Perhaps your log contains session cookies that allow estimating the
probability that if an item J is accessed, subsequently in the same
session item K will be accessed?
regards, mathtalk-ga
|
Clarification of Question by
amos88-ga
on
31 Jul 2004 05:00 PDT
hi mathtalk,
i have got different search tasks for the user - it is interesting for
me how average sequences change when the instruction is changed.
task 1 - average sequence 1
task 2 - average sequence 2
task 3 - average sequence 3
is there a difference between the three (the database underneath is of
course the same)
non session cookies i am afraid -> really just a sequence for each user in a task.

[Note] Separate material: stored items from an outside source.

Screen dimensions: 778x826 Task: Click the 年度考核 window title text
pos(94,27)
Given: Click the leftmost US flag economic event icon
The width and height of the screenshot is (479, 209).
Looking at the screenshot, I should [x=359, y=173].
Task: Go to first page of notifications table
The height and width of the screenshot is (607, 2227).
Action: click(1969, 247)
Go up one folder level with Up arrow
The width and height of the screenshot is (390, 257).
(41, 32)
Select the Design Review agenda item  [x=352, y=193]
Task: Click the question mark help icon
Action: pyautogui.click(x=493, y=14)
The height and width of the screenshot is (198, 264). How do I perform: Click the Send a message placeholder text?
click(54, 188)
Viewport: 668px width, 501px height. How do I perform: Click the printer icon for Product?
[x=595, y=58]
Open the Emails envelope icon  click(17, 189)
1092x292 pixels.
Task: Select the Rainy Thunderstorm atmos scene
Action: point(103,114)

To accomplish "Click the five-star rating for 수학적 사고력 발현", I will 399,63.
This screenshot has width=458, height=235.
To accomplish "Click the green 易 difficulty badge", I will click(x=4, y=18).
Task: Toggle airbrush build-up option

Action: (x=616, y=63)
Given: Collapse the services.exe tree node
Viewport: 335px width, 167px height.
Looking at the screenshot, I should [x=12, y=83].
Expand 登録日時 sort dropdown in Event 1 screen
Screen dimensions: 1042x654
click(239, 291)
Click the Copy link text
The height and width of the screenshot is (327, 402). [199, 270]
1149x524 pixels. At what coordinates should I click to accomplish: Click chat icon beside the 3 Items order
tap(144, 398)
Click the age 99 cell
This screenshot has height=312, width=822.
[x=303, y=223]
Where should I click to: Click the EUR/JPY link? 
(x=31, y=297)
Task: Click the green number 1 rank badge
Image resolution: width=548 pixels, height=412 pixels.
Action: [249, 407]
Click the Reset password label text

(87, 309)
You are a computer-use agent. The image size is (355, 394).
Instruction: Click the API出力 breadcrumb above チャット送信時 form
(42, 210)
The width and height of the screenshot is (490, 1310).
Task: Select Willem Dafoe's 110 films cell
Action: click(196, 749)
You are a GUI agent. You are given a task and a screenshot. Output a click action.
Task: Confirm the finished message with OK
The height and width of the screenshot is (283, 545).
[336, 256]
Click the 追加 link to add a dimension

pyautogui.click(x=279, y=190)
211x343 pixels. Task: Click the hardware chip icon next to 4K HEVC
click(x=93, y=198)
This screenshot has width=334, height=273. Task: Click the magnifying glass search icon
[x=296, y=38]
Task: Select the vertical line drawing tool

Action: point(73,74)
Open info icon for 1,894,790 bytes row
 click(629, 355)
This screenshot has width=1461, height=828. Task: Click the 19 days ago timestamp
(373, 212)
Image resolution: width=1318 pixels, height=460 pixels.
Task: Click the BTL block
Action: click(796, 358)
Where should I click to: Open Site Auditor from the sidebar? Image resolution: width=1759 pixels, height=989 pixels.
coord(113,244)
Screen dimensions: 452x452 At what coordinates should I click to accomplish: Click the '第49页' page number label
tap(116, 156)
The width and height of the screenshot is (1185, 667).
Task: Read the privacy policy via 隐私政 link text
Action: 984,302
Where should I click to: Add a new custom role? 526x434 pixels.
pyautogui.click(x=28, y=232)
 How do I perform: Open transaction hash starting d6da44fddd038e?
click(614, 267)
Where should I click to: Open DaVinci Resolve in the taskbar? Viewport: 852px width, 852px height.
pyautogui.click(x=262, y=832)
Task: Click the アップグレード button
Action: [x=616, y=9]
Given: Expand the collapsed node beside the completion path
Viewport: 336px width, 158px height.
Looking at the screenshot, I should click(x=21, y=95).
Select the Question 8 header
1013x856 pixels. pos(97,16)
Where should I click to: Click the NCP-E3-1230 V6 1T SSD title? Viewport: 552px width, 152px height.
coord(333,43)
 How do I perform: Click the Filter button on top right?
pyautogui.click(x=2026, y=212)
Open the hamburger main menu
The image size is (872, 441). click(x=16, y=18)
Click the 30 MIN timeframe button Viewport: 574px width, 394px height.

**************************
another way seeing it in a binary mode:
assuming in my dataset are 5 informations:
USER 1 USER 2 USER 3
i1 1 0 1
i2 0 1 1
i3 1 1 0
i4 0 0 0
i5 0 0 1
1 - hit
0 - no hit
question: are there differences between users?
does this help?
cheers
amos
|
Request for Question Clarification by
mathtalk-ga
on
31 Jul 2004 05:50 PDT
Hi, amos:
It looks like we cannot derive "sequence" information, but there is
"correlation" data: Given that a user has accessed one item, what
other items are "popular".
One approach might be do a "tree clustering", ie. to group together
items that have the strongest correlations, continuing to group groups
together until only one group remains. These groupings create a tree
that ultimately lumps all items together.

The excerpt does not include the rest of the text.